Shabbat Message, Oct. 3, 2025, Parashat Ha’azinu

Moses wants to stir hearts as he recites poetry that reminds the Children of Israel that God is forever just and the source of moral authority in our lives. God is forever your touchstone and torch he tells Israel. Transgress and be burned, follow the Lord and be led to life full of blessing. He uses metaphors of the land and nature to make his points.

Israeli poet Leah Goldberg writes of beauty amid ache, where land and life braid together: “Perhaps only migrating birds know—suspended between earth and sky—the heartache of two homelands.” Her lines suggest that place can reopen the soul, even when it holds tension and trial. To soar into new horizons we must remember our place is both earthly and heavenly.

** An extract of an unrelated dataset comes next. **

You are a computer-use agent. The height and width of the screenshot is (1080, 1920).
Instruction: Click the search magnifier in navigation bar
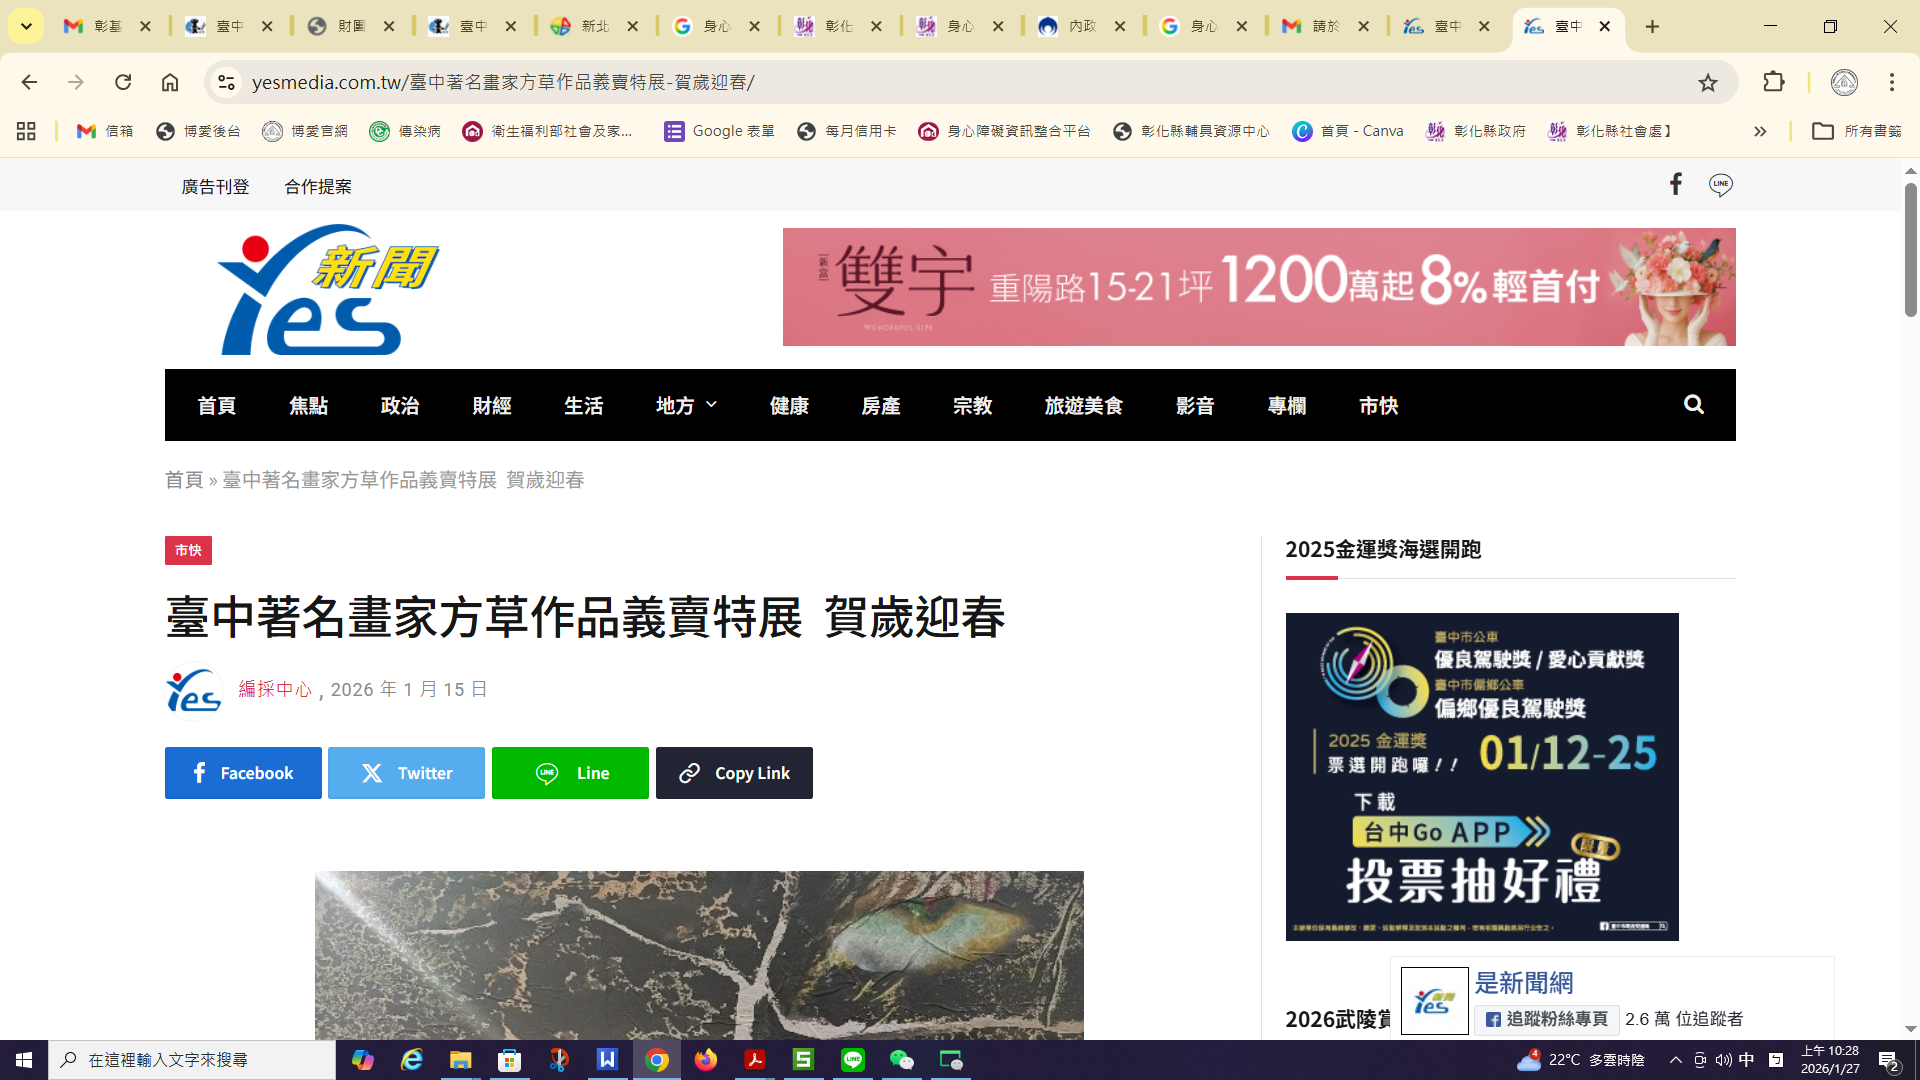(1693, 405)
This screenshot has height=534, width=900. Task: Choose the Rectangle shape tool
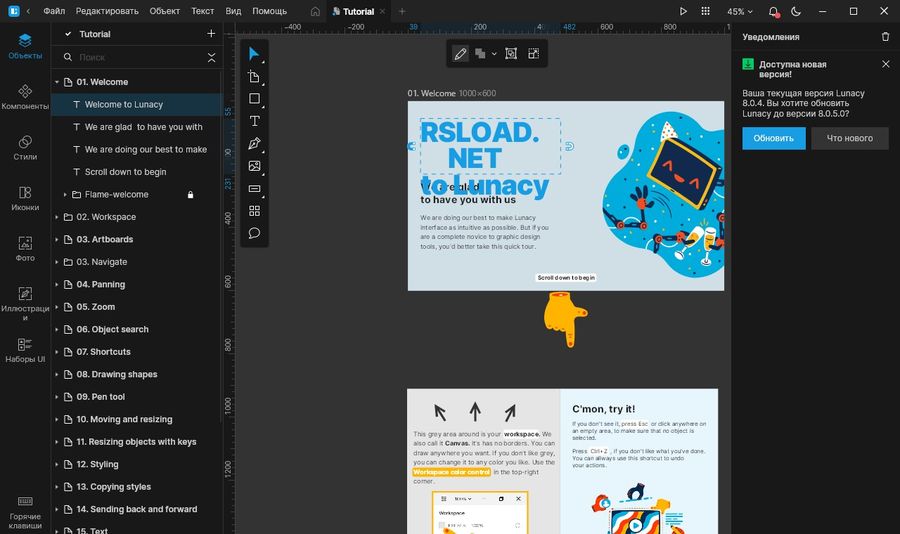[x=254, y=98]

Moses, too, turns to the elements: “הַאֲזִינוּ הַשָּׁמַיִם וַאֲדַבֵּרָה, וְתִשְׁמַע הָאָרֶץ אִמְרֵי־פִי”—“Give ear, O heavens…let the earth hear the words of my mouth.” And then the gentlest image: “יַעֲרֹף כַּמָּטָר לִקְחִי, תִּזַּל כַּטַּל אִמְרָתִי”—Torah as rain and dew, seeping into us (Deut. 32:1–2). Ha’azinu names God “הַצּוּר תָּמִים פָּעֳלוֹ… כִּי כָל דְּרָכָיו מִשְׁפָּט”—“The Rock, perfect is His work… all His ways are justice” (32:4). The land’s stones and the open heavens become a bridge from terrain to spirit—rocks that steady us, skies that soften us—so Torah can reach the soil of the soul.

We just stood in that place of potential growth at Ne’ilah, pleading: “פְּתַח לָנוּ שַׁעַר בְּעֵת נְעִילַת שַׁעַר, כִּי פָנָה יוֹם.” Open for us the gate! The final hour of the day is drawing near. We leaned on the poetry of “אֵל מֶלֶךְ יוֹשֵׁב עַל כִּסֵּא רַחֲמִים,” invoking the One enthroned on mercy even as judgment loomed.

Our High Holy Day prayers hold justice and compassion together: וּנְתַנֶּה תֹּקֶף U’netaneh Tokef confronts us with consequence and recognizes God is the Master of Creation, Giver of life and death, yet the poet answers with hope—“וּתְשׁוּבָה וּתְפִלָּה וּצְדָקָה מַעֲבִירִין אֶת רֹעַ הַגְּזֵרָה.” T’shuvah, Tefillah and Tzedakah make life profoundly meaningful.

Milton, in Paradise Lost, imagines a juridical God and still concedes, “But Mercy first and last shall brightest shine.” Moses goes further: the Rock is righteous and tender.

So let our prayer be for God to move from the seat of judgment to the throne of mercy. This is why we use the metaphors of a parent and a royal leader, together during the Yamim Noraim – Avinu Malkeinu אָבִינוּ מַלְכֵּנוּ, Parent-Sovereign. It is God who compassionately helps guide our life missions and warns of consequence when we stray without תשובה t’shuvah.

May we open ourselves to the “טַל הַשָּׁמַיִם,” “dew of heaven” that Moses mentioned. May that lead to hearing a word of God that “תִּזַּל כַּטַּל”—falls as gentle dew upon our souls. And may our songs and prayers this Shabbat and every Sabbath this year of 5786 draw out compassion from Heaven and from us to launch us ever higher into the heavens of our existence, the blessed pathways of our lives.